Martinus Jimung
Menyebut nama desa, orang
selalu mengarahkan pikirannya pada ‘daerah terpencil, kehidupan sosial masyarakat masih
tradisional, masyarakat hidup dari pertanian, orangnya buta huruf dan bodoh,
tidak ada sarana komunikasi, minimnya sarana dan prasana umum’ dan masih banyak persepsi orang tentang desa. Sebutan desa ini lazim
dipakai pada daerah Jawa. Karena berasal dari kata Sanskrit (Sansekerta), dan pada rezim Orde Baru istilah desa ini diindotrinasikan untuk
dipakai kata yang sama bagi seluruh wilayah Republik Indonesia. Sementara daerah-daerah
lain di Indonesia mempunyai sebutan lain untuk desa. Misalnya, di Bali dikenal
dengan nama Negara atau Negaro, di Timor dengan sebutan Kuan, di Ende dengan
nama Nua, di Manggarai disebut Kedaluan, di Lamaholot dengan sebutan Lewa, di
Kedang dengan sebutan Lea, dan sebagainya.
Istilah-istilah ini
apabila dianalisa lebih jauh akan menerangkan bahwa desa itu lahir atau ada
sebelum adanya Negara Kesatuan Repubik Indonesia. Desa itu terbentuk
secara geneologis, yakni berdasarkan kedekatan hubungan darah dalam perkawinan
sehingga mereka membentuk suatu kelompok social dan mencari seorang pemimpin
agar bisa mengatur kehidupan social mereka. Lebih jelasnya dapat dilihat pada
wilayah kampung kita masing-masing. Di sana
terdapat struktur kewenangan lokal yang sampai sekarang masih terpelihara dan
diakui oleh masyarakatnya.
Pemikiran seperti ini ada sedikit benarnya.
Karena desa lahir sebelum Negara ada, dan masyarakat desa mampu untuk
mempertahankan kehidupan sampai pada saat ini. Mereka mengolah sendiri
sumber-sumber alam dan SDM-nya untuk pemenuhan kebutuhan hidupnya tanpa
menunggu uluran tangan Negara. Semenjak kemerdekaan yang hamper seabad
dinikmati oleh rakyat Indonesia
sudah begitu banyak produk hukum dari pemerintah pusat maupun pemerintah daerah
untuk mengatur tentang desa. Seperti dari UU No. 5 Tahun 1974 sampai pada UU
No. 32 Tahun 2004 berkeinginan besar untuk memberikan otonomi kepada desa yang
adalah miliknya. Misalnya, UU No. 32 Tahun 2004, khususnya pasal 127 tentang
desa sudah membawa angina segar bagi desa singga otonomi asli yang sebanrnya
diserahkan secara penuh dan utuh kepada desa.
Otonomi desa adalah otonomi asli yang
selama ini dari rezim Orde Lama, Orde Baru dan reformasi belum nampak, tetapi
sekarang di era demokrasi langsung diserahkan kembali kepada pemiliknya yakni
desa. Konstitusi ini menghendaki pengaturan desa disesuaikan dengan keaslian
desa. Misalnya, kelembagaan adat yang selama ini ada difungsikan perannya dalam
pengaturan demi perkembangan hidup dan kemajuan serta kesejahteraan masyarakat
desa.

────────────────

◆ PERINTAH TUGAS:
Ketik ulang bagian teks tentang desa tanpa perubahan apa pun, mulai dari "Pemikiran seperti ini" dan terus sampai "utuh kepada desa.". Materi berikut sama sekali tidak berperan di sini.

◆ MATERI TERKUMPUL:
────────────────

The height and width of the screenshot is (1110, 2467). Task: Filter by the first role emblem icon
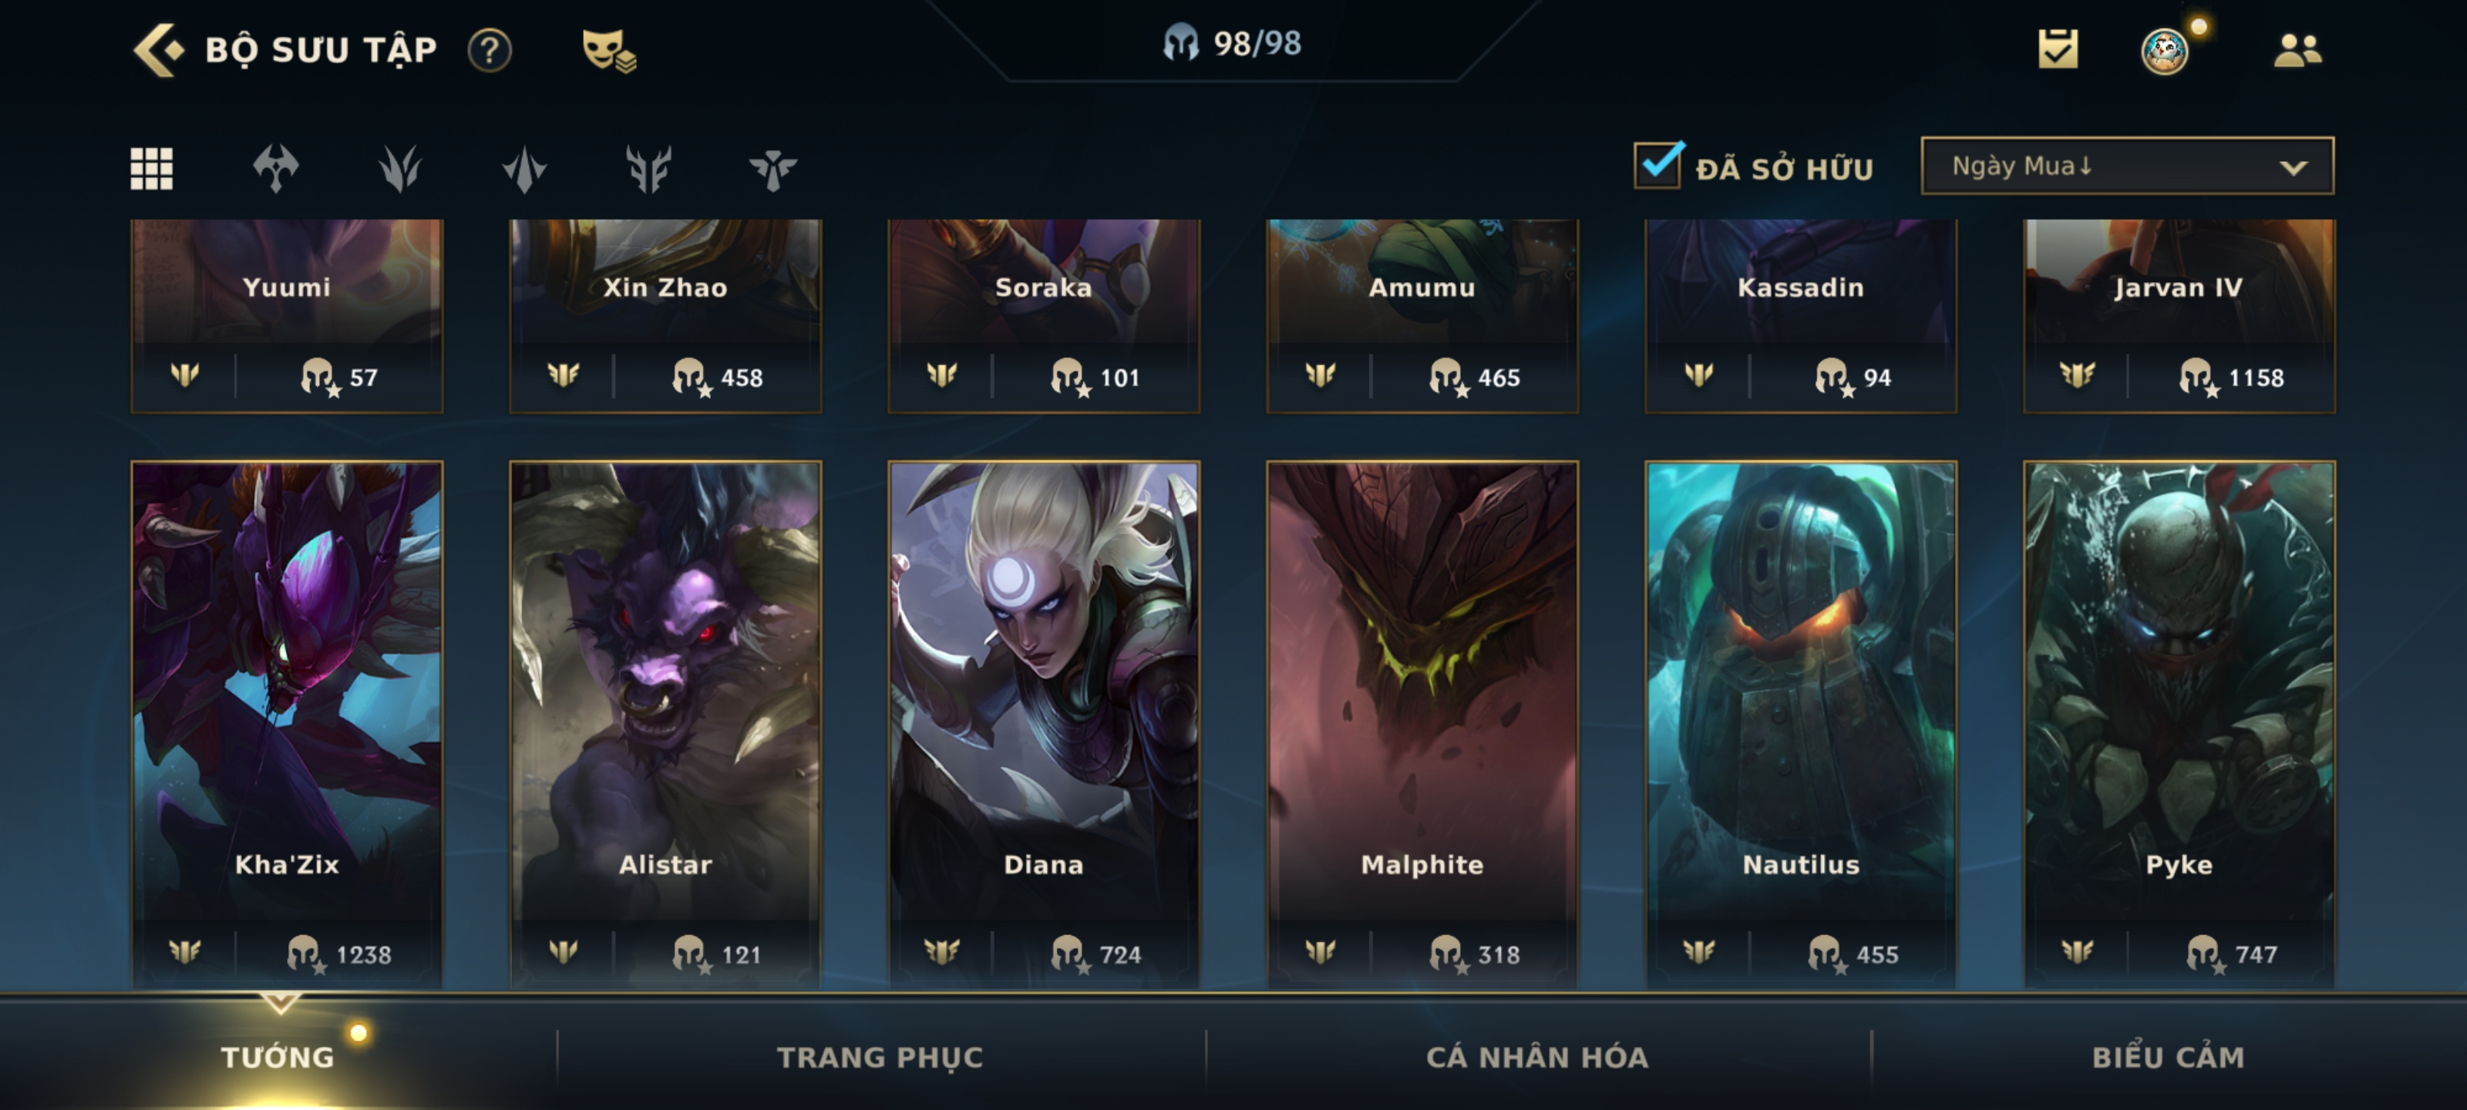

────────────────

◆ HASIL TUGAS:
Pemikiran seperti ini ada sedikit benarnya.
Karena desa lahir sebelum Negara ada, dan masyarakat desa mampu untuk
mempertahankan kehidupan sampai pada saat ini. Mereka mengolah sendiri
sumber-sumber alam dan SDM-nya untuk pemenuhan kebutuhan hidupnya tanpa
menunggu uluran tangan Negara. Semenjak kemerdekaan yang hamper seabad
dinikmati oleh rakyat Indonesia
sudah begitu banyak produk hukum dari pemerintah pusat maupun pemerintah daerah
untuk mengatur tentang desa. Seperti dari UU No. 5 Tahun 1974 sampai pada UU
No. 32 Tahun 2004 berkeinginan besar untuk memberikan otonomi kepada desa yang
adalah miliknya. Misalnya, UU No. 32 Tahun 2004, khususnya pasal 127 tentang
desa sudah membawa angina segar bagi desa singga otonomi asli yang sebanrnya
diserahkan secara penuh dan utuh kepada desa.